===== Bagian Dokumen =====

Pembahasan mengenai bagaimana masa depan Danau Toba secara khusus dampak pencemarannya telah lama diperbincangkan. Dalam peningkatan pariwisata dampak krisis lingkungan merupakan sorotan utama karena berakibat langsung dari pengelolaan lingkungan hidup nir-etik. Artinya bahwa dalam pengelolaan kepariwisataan manusia melakukan pengolahan sumber-sumber alam hampir tanpa peduli pada peran etika.

Menteri Lingkungan Hidup Dr. Sonny Keraf pernah menuliskan: “Bangsa Indonesia sekarang hancur karena etika dan moralitasnya telah rusak. Cita-cita pendiri republik untuk membangun watak dan moral bangsa ternyata telah dilupakan dalam segala hiruk-pikuk pembangunan. Dan itu tidak terkecuali di bidang lingkungan hidup.

Menurut saya, permasalahan lingkungan terjadi, bukan karena bangsa kita tidak menguasai ilmu dan teknologi, melainkan karena mengabaikan etika dan moralitas. Hutan rusak, udara kotor, sungai dicemari limbah, dan sederet masalah lingkungan lainnya. Sekali lagi, ini semua terjadi bukan karena bangsa Indonesia tidak pandai dalam ilmu ekonomi dan teknologi, tetapi karena kita sebagai manusia sedemikian tidak bermoral, rakus dan tamak, serta hanya memikirkan kepentingan sendiri dengan mengabaikan kepentingan orang lain dan generasi mendatang.

Jadi, dalam kaitan ini, yang kita butuhkan bagi pembangunan lingkungan hidup bukan hanya teknologi dan profesionalisme, tetapi juga etika dan moralitas; bukan hanya otak, melainkan juga hati.” Demikian juga pendapat Dr A.A. Sitompul (Mantan Pengurus Bidang Kebudayaan YPPDT): “Kita harus mengembangkan sebuah kesadaran baru bahwa kita sesungguhnya sudah dihidupi dengan limpah oleh bumi Tuhan, dan karenanya kita sepatutnya membalasnya dengan cinta, kepedulian dan kasih sayang pada Bumi.

===== Data yang Disediakan =====

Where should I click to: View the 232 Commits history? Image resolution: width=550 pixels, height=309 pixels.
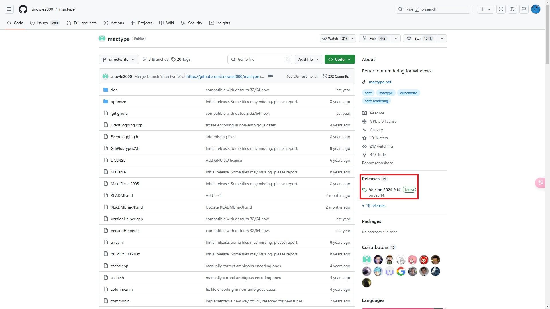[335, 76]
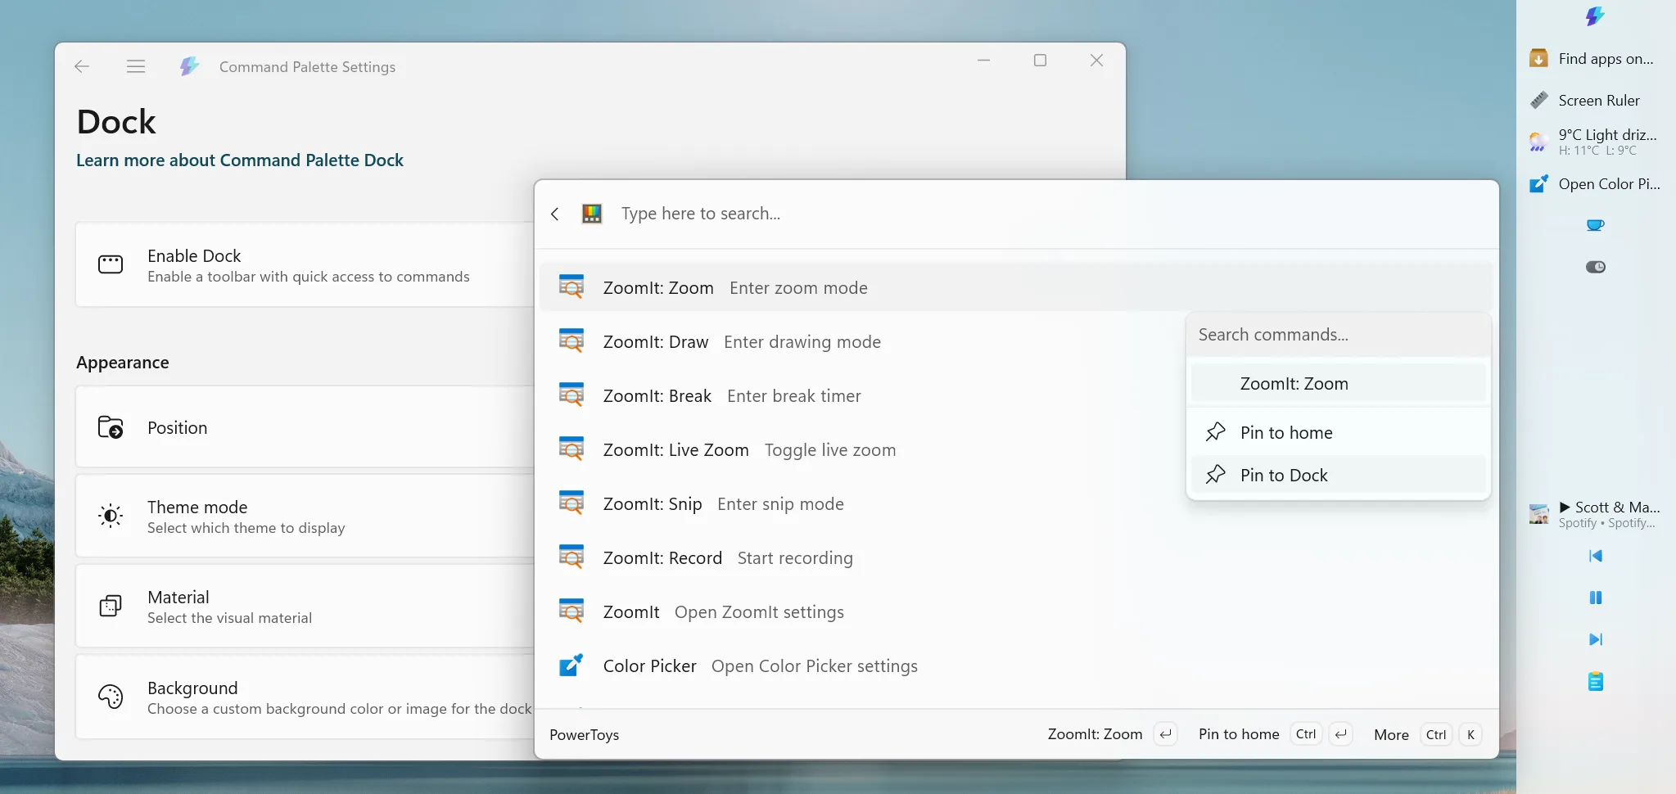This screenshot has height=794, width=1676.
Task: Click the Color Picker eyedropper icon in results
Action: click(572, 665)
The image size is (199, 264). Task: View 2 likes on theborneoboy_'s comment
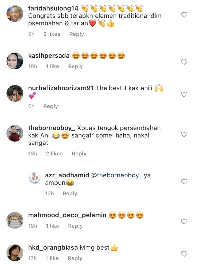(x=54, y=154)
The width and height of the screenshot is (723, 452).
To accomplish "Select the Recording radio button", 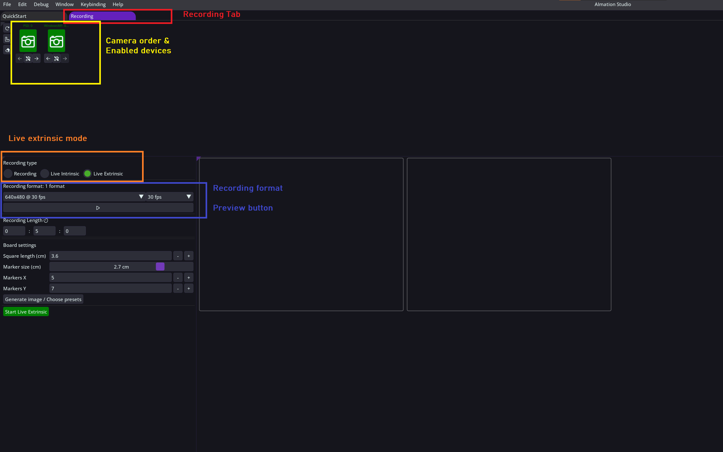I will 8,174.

=====

*Tugas Anda*:
Sebutkan semua masalah lingkungan yang dirinci satu per satu dalam kalimat yang diawali "Hutan rusak" pada teks tentang pencemaran Danau Toba.

*Pembahasan Jawaban*:
- Hutan rusak
- Udara kotor
- Sungai dicemari limbah